What is needed —
Turn the entries below, starting with the line that contains "The image size is (1000, 604)." and going on through the line that contains "Action: coord(354,515)", into a numbered list. Leave out blank lines and pictures.

Exercise materials —

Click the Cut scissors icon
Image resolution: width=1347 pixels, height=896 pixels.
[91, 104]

...

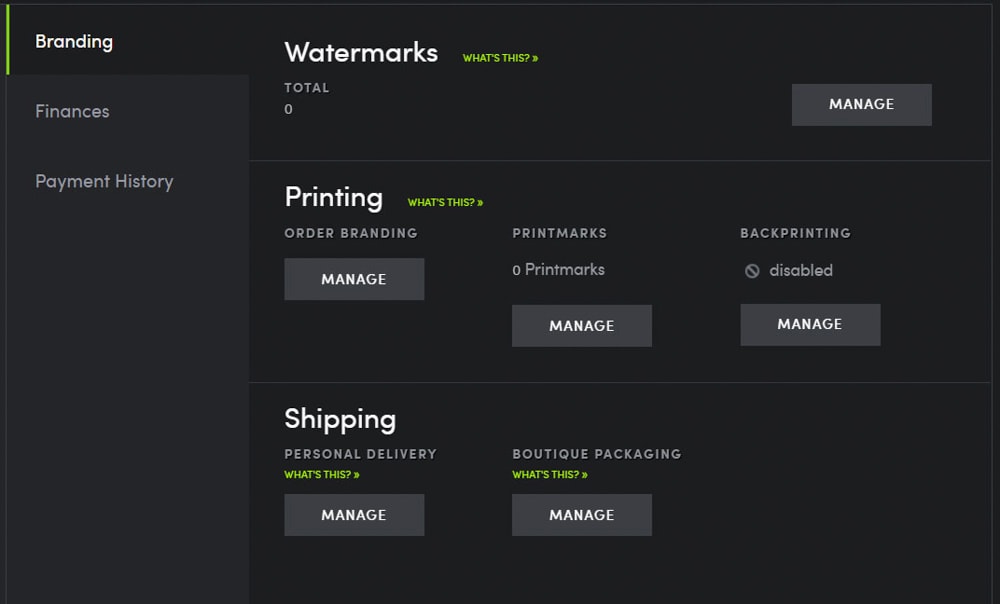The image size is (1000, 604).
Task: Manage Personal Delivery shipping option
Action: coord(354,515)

--

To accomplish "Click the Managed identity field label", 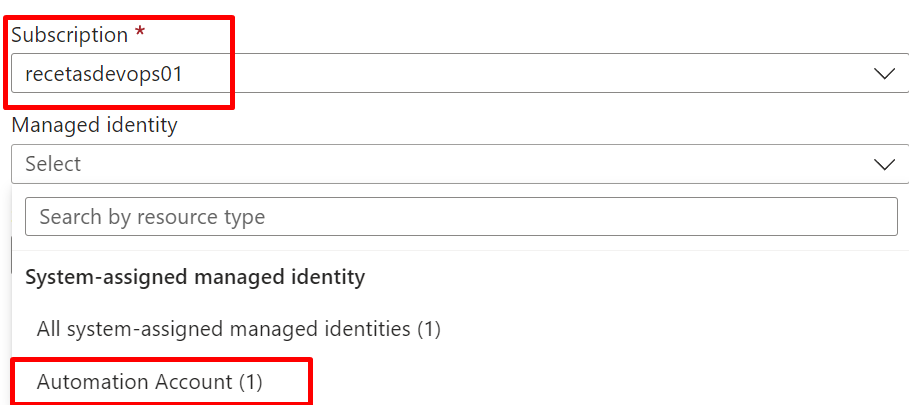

Task solution —
1. The image size is (1000, 604).
2. Task: Manage Personal Delivery shipping option
3. Action: coord(354,515)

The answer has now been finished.